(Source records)

—————

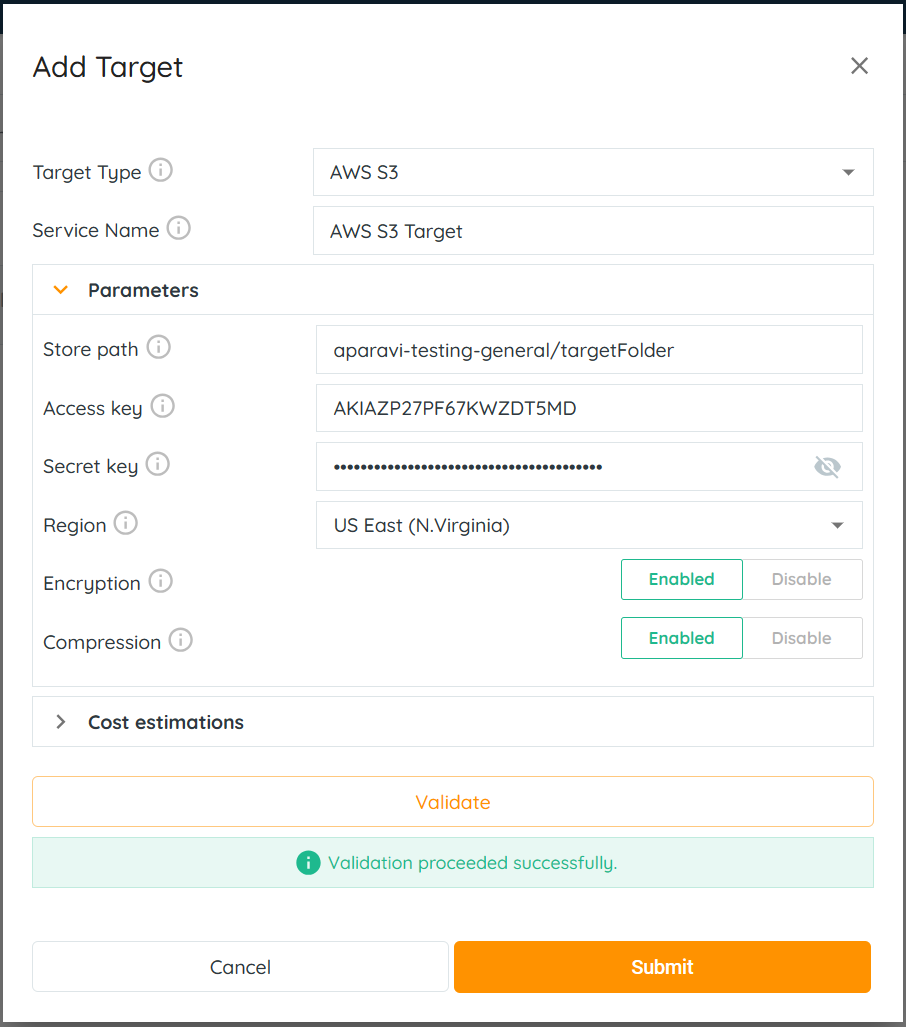Viewport: 906px width, 1027px height.
Task: Cancel adding the target
Action: [x=240, y=967]
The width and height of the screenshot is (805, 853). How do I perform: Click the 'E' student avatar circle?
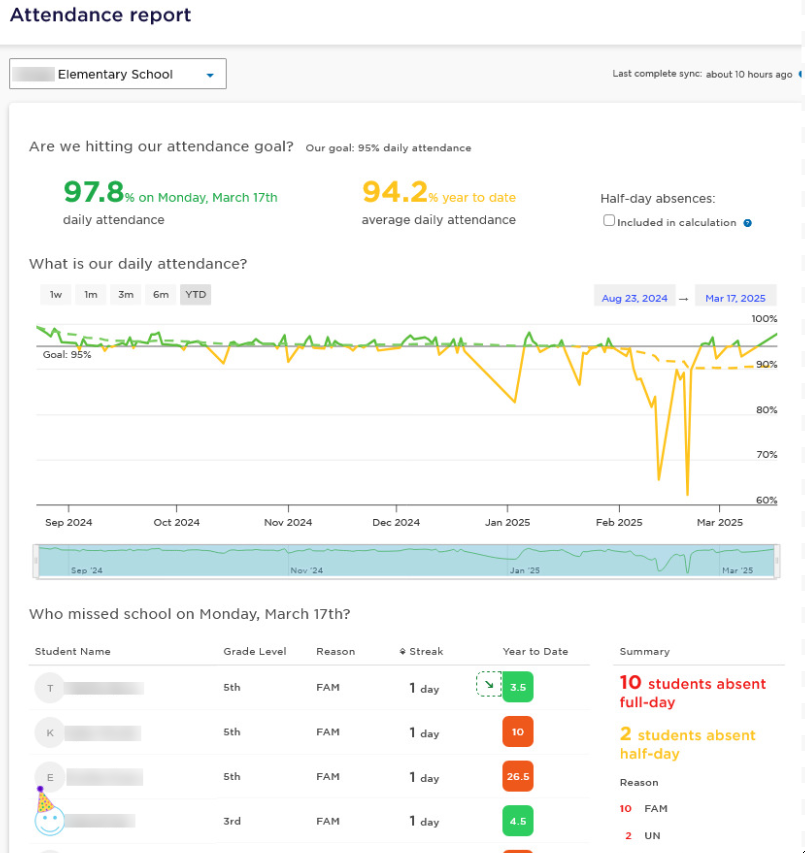(x=50, y=777)
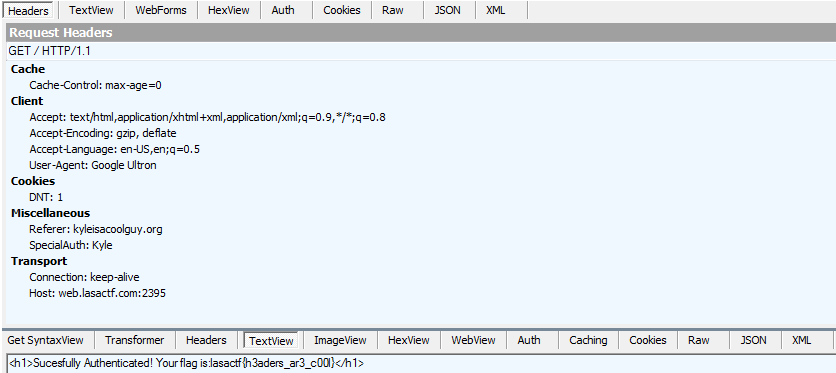
Task: Open the request JSON tab
Action: tap(447, 10)
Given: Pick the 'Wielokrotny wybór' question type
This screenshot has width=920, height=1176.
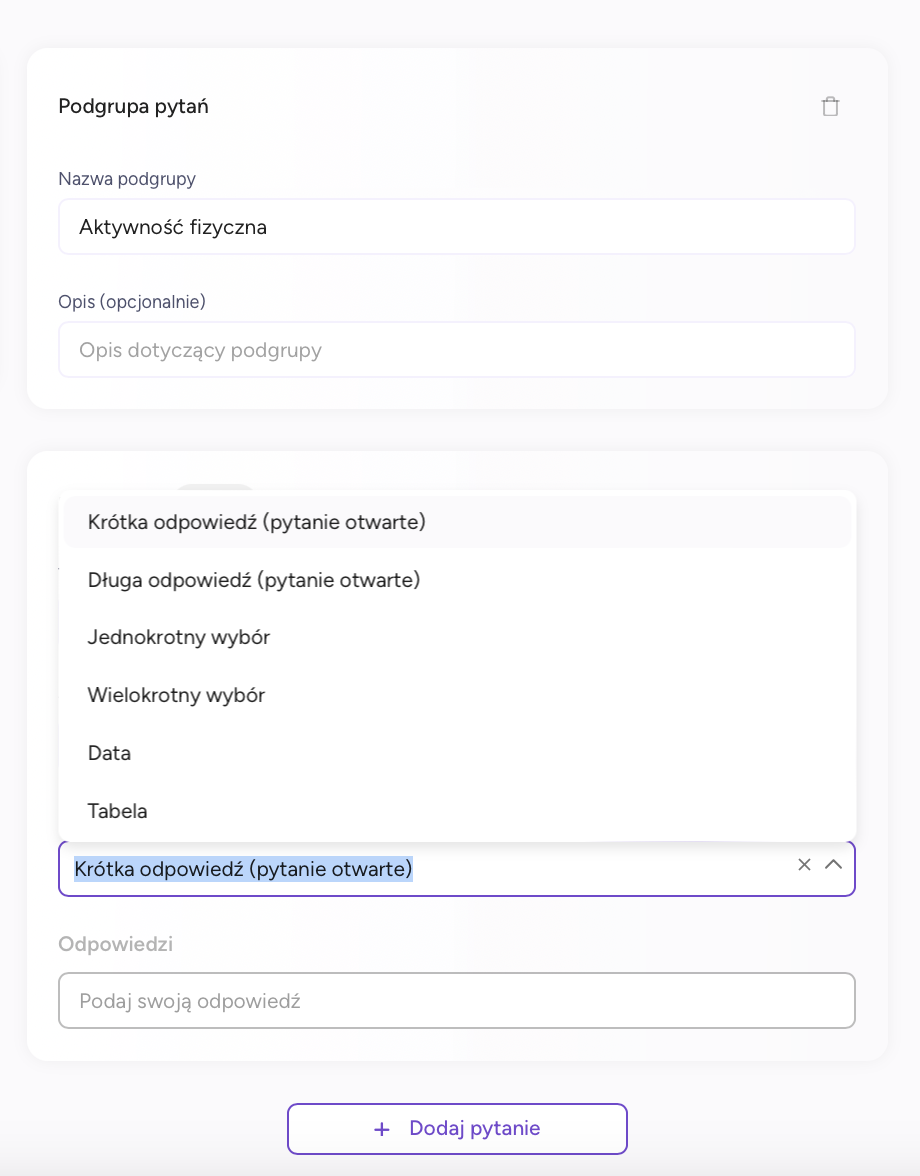Looking at the screenshot, I should click(x=457, y=695).
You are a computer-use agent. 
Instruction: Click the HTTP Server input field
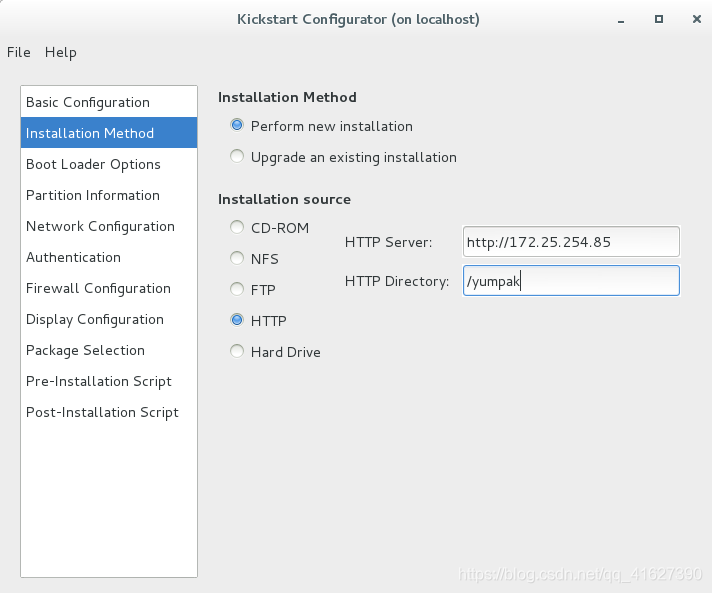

—————

Problem details: The expected output is an exact copy of the lines from the one with "This screenshot has width=920, height=1176." to the final line of the entries above, pictures excepted; please include both ends.

Solved exercise:
This screenshot has width=920, height=1176.
Looking at the screenshot, I should click(x=457, y=695).
You are a computer-use agent. 
Instruction: Click the HTTP Server input field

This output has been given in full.